Tayleb Willis

Personal information
- Nationality: Australian
- Born: 18 March 2003 (age 23)

Sport
- Sport: Athletics
- Event: Hurdles

Achievements and titles
- Personal bests: 100m hurdles: 13.56 (Suva, 2024)

Medal record
Men's athletics
Representing Australia
Oceania Championships
| Gold medal – first place | 2024 Suva | 100m hurdles |

= Tayleb Willis =

Australian athlete (born 2003)

Tayleb Willis (born 18 March 2003) is an Australian hurdler. In 2024 he became Oceania champion in the 110m hurdles.

==Biography==
Willis was ranked first in the world in 2020 for the U18 110m Hurdles. He placed fifth in the 110m hurdles at the 2022 World Athletics U20 Championships in Cali, Colombia.

After finishing fourth at the 2022-2023 Australian Athletics Championships he began to be trained and mentored by Kyle Vander-Kuyp, Sam Leslie and John Steffensen.

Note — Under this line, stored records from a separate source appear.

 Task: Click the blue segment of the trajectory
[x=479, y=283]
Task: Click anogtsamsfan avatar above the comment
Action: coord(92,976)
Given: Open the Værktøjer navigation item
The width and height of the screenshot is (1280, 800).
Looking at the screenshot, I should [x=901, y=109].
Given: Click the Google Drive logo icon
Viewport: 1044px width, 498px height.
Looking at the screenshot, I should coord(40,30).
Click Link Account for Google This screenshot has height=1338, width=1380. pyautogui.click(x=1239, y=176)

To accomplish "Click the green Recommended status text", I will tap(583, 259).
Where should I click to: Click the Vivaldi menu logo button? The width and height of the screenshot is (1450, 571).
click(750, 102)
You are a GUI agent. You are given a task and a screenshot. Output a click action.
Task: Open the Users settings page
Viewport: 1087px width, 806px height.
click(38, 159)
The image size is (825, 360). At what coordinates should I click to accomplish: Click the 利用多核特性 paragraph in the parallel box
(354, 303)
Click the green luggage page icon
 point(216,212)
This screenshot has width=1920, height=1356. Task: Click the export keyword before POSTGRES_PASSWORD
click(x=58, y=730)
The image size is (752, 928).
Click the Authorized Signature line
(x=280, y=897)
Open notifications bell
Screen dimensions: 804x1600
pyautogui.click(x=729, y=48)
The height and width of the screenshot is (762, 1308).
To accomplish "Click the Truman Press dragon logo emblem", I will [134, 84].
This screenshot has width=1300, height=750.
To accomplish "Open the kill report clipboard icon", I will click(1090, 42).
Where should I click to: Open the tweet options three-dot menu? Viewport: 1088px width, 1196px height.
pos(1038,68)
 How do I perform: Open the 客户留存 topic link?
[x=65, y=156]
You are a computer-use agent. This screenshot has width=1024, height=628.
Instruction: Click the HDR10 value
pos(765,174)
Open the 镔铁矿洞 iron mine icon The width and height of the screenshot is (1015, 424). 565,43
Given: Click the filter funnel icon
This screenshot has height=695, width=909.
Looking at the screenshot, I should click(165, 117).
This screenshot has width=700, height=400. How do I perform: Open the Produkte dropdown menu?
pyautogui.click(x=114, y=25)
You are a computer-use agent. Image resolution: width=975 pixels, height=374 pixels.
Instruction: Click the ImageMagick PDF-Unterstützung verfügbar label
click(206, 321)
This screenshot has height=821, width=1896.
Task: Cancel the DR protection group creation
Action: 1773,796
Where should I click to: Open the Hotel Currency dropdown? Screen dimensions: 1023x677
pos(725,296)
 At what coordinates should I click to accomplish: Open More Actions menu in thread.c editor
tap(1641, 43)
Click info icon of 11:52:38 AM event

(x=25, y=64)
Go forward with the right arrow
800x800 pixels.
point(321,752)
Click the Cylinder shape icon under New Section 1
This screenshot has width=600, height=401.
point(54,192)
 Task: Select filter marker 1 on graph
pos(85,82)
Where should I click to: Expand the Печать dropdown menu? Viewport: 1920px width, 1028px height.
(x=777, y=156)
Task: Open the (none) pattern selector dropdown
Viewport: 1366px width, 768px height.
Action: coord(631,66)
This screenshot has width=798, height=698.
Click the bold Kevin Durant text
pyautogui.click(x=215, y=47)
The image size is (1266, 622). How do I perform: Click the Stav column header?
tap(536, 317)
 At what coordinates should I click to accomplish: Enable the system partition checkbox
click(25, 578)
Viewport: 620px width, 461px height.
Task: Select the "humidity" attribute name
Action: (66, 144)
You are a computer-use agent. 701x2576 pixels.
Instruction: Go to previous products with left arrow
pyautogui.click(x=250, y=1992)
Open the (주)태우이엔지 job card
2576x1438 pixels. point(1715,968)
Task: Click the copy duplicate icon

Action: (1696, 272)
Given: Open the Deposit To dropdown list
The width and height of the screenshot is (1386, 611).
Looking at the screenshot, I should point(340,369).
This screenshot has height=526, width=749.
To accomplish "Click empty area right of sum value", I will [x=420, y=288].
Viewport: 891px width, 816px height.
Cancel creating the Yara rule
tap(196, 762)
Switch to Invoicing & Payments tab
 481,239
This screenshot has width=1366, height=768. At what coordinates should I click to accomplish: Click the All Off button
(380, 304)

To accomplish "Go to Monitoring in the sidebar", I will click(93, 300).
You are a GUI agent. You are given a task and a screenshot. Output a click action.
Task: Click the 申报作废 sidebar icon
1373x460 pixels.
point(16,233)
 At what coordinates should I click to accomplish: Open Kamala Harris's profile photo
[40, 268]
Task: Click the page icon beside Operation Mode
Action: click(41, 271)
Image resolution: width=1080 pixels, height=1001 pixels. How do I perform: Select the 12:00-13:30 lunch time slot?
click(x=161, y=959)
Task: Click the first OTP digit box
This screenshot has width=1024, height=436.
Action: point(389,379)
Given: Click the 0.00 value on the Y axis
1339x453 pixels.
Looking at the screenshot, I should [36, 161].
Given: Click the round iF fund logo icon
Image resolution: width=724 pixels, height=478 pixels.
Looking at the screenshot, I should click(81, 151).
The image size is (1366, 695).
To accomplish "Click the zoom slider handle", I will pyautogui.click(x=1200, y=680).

Willis was runner-up at the 2024 Australian Athletics Championships, finishing in a time of 13.62 seconds. He won gold at the 2024 Oceania Athletics Championships in Suva, Fiji with a personal best time of 13.56 seconds. He competed in the 110m hurdles at the 2024 Paris Olympics.

==Personal life==
From Melbourne, he is one of four children born to his mother Christine. As a youngster he tried swimming, karate, ballet and gymnastics before focusing on athletics. He was also in youth academy of Australian Rules Football team Hawthorn. He has Ghanaian heritage.